L'histoire :
Ce jour-là, Tipôme et Bumble, deux copains « infectes » (il s’agit du nom de leur race, cousine des insectes, pas de leur mentalité) découvrent un corps inconscient, mais vivant, échoué sur la plage. Pour éviter que cet inconnu soit rapidement mangé par un prédateur, ils prennent leur courage à deux mains et le tirent par les pieds jusqu’à l’entrée de leur terrier. Un plaid et une bouillotte plus tard, le naufragé revient à lui. Tout en récupérant quelques forces, il se présente : Topuf, il vient du continent Neuropa. Le bateau sur lequel il se trouvait avec son fils a été broyé par une terrible tempête. Il pleure son fils, certainement mort en mer ou bouffé par les prédateurs sur ces rivages d’Oudropa. Bien qu’ils comprennent rapidement que Topuf est inoffensif, Tipôme et Bumble trouvent cette arrivée suspecte : non seulement les prédateurs l’ont laissé indemne, mais en plus il remplit en tous points la description de la prophétie : « leur monde sera bouleversé par quelqu’un venu de l’extérieur ». Topuf, lui, n’y pipe rien. Tout ce qu’il veut, c’est maximiser les chances de retrouver son fils. En marge de cela, le Mossilien, un leader infecte de condition supérieure, informe Tipôme et Bumble qu’ils doivent mener Topuf jusqu’au sommet de la « Pire Ainée », une lointaine et vertigineuse montagne, s’ils veulent que la prophétie s’accomplisse. Bientôt grâce aux disciples du Mossilien, la rumeur que « l’élu » est parmi le petit peuple se répand comme une trainée de poudre. Pour participer au grand bouleversement, des infectes de tous horizons se mettent à converger vers la Pire-Ainée, bravant les rigueurs de l’hiver…
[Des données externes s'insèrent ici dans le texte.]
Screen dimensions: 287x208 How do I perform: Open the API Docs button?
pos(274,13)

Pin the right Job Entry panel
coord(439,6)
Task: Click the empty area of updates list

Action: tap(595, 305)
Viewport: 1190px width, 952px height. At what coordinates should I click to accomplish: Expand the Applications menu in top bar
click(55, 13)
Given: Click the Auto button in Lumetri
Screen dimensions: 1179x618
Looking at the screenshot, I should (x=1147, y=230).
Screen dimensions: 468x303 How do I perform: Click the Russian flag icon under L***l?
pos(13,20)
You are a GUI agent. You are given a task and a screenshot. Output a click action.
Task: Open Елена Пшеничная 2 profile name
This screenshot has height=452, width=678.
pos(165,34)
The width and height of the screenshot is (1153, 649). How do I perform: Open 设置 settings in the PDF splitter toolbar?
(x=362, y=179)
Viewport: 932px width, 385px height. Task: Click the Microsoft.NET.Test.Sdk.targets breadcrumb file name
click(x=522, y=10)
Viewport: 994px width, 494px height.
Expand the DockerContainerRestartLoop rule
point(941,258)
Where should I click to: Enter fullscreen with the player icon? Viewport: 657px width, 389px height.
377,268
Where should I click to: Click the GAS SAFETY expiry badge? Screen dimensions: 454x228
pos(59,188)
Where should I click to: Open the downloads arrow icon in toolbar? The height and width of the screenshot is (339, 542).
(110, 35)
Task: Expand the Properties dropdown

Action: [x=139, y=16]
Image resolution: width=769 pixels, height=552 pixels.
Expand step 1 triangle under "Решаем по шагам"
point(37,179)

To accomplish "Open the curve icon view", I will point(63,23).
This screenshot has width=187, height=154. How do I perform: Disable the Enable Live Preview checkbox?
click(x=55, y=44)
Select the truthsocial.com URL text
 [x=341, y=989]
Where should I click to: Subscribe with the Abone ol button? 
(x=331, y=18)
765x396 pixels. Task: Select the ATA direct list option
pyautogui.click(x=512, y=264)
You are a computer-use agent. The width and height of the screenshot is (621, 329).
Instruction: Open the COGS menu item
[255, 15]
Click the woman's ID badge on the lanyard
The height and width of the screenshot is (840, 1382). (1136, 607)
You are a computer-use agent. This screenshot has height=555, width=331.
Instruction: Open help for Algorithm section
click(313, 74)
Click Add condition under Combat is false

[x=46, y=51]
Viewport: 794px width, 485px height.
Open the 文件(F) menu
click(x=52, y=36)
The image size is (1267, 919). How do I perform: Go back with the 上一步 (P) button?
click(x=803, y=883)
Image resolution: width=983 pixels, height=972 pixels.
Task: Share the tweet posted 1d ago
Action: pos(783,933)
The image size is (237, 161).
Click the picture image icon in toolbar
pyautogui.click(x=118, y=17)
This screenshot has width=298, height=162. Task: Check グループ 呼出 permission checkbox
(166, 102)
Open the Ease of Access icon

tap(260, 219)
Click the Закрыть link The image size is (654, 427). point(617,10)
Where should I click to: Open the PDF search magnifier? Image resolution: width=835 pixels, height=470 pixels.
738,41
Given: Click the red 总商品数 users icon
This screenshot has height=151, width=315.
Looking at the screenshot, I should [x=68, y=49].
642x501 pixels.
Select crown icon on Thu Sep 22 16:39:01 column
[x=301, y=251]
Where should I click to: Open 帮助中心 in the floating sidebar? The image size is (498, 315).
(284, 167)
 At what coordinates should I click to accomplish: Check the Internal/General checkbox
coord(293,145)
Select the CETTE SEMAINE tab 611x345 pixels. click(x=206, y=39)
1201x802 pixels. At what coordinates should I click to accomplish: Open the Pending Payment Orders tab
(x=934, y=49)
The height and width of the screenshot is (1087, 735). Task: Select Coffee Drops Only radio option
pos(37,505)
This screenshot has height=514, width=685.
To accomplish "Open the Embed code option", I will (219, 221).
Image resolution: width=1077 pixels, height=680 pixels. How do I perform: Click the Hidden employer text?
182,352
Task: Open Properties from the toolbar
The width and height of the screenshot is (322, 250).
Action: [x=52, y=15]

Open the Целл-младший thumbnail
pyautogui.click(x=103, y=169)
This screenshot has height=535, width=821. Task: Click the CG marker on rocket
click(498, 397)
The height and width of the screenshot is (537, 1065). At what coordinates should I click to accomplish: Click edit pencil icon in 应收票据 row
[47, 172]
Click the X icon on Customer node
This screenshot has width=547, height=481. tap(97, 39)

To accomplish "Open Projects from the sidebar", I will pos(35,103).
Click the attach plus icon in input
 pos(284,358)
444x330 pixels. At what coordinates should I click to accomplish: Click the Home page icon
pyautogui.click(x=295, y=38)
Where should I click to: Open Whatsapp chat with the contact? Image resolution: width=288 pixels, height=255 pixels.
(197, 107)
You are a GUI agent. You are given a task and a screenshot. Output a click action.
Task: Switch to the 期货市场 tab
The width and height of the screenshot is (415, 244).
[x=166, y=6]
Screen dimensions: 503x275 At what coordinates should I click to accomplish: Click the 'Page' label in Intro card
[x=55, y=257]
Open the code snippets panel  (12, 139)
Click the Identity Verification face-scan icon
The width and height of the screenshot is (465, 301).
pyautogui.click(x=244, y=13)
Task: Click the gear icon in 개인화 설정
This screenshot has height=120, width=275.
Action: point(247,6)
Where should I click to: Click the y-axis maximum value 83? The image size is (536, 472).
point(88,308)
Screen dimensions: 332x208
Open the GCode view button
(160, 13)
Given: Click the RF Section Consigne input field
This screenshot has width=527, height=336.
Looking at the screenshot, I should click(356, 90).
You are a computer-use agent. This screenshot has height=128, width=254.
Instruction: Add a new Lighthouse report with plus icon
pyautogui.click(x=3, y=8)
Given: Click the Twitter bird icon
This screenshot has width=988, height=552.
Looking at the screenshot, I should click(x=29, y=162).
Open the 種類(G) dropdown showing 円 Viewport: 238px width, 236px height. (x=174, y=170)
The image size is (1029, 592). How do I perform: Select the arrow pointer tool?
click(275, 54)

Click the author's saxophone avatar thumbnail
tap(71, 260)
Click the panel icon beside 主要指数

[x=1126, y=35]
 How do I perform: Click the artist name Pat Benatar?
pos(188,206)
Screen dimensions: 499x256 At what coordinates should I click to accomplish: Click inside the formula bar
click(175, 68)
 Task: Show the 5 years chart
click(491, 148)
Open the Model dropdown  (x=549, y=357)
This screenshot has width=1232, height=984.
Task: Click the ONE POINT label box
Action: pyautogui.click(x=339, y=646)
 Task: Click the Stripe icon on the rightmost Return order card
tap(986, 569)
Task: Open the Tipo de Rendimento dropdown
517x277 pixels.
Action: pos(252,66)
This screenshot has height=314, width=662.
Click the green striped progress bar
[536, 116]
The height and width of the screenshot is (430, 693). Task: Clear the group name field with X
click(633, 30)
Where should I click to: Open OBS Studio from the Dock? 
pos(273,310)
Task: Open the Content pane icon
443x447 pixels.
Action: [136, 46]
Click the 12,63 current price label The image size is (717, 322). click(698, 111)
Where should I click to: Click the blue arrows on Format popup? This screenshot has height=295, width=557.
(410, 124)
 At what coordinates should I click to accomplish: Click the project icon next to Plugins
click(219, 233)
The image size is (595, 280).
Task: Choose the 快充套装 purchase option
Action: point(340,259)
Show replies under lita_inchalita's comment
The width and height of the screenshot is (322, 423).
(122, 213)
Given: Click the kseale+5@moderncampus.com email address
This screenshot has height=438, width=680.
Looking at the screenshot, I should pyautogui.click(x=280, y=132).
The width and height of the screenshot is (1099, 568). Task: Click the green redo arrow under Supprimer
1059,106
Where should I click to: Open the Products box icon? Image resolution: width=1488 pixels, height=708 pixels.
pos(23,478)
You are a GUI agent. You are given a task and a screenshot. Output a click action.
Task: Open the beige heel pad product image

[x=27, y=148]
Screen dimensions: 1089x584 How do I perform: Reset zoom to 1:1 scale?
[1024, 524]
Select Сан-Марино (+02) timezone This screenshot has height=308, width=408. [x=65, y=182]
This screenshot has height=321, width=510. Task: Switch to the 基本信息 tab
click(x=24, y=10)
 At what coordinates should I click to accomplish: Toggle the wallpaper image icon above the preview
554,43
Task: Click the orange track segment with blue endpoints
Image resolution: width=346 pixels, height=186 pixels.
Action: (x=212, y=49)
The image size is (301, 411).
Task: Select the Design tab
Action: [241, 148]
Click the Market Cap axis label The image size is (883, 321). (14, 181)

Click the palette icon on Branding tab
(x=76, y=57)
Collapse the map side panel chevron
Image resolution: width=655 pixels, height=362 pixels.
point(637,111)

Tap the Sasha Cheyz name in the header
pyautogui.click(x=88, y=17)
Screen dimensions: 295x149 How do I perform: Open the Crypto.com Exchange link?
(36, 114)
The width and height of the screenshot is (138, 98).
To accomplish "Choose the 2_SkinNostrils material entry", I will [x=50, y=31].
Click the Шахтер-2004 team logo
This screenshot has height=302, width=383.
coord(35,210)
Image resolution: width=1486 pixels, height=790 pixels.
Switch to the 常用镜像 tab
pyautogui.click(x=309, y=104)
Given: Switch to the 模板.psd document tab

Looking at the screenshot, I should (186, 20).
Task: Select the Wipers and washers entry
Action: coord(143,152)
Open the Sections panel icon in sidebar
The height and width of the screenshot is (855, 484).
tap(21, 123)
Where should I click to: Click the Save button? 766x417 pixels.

Ce qu'on en pense sur la planète BD :
Si vous deviez vous exiler sur une île déserte et que vous ne pouviez emporter avec vous qu’une seule BD, La proie serait un candidat potentiel. Non parce que c’est la meilleure, mais parce qu’elle vous occuperait les soirées d’au moins un ou deux trimestres. A notre connaissance, il s’agit même de la BD one-shot originale la plus longue jamais produite (hors recueils et intégrales). Dans une veine toute « trondheimienne » (dessin ultra simple, toujours lisible, mais rythmé pour ne jamais s’ennuyer), David de Thuin livre ce morceau de bravoure plus épais que le Gaffiot pour honorer les cinq ans de la collection 1000 Feuilles de Glénat. 1000 pages pile-poil pour 1000 Feuilles (logique), pour un total de 10 000 cases précisément (on n’a pas compté, on fait confiance à l’éditeur). Mais mettons un temps de côté cet exercice de style incomparable, pour distinguer le fond. Car à la mesure de cet inédit espace de liberté créative, de Thuin narre une vaste quête, en forme d’allégorie sur… la vie. Pas moins. L’univers est zoomorphe ou plutôt « insectomorphe » : des créatures d’apparences, de règnes, de forces, d’intelligences et de conditions bigarrés convergent ici pour soutenir une prophétie qui va « bouleverser tout un continent ». A travers la mobilisation soulevée chez toutes ces créatures, De Thuin en profite pour aborder des thèmes philosophiques majeurs comme la religion, le destin, l’espoir, le bonheur, le pouvoir, le progrès, le courage… voire les paradis artificiels, la fratrie entre les peuples du monde, l’organisation sociale et politique, l’équilibre naturel des espèces… (liste non exhaustive). Alternant les fils narratifs, l’auteur délaye certes largement la sauce par moment, pour offrir des respirations et atteindre son quota, mais au final, l’ouvrage incite bel et bien à la réflexion sans oublier de divertir. Et ça, c’est très fort.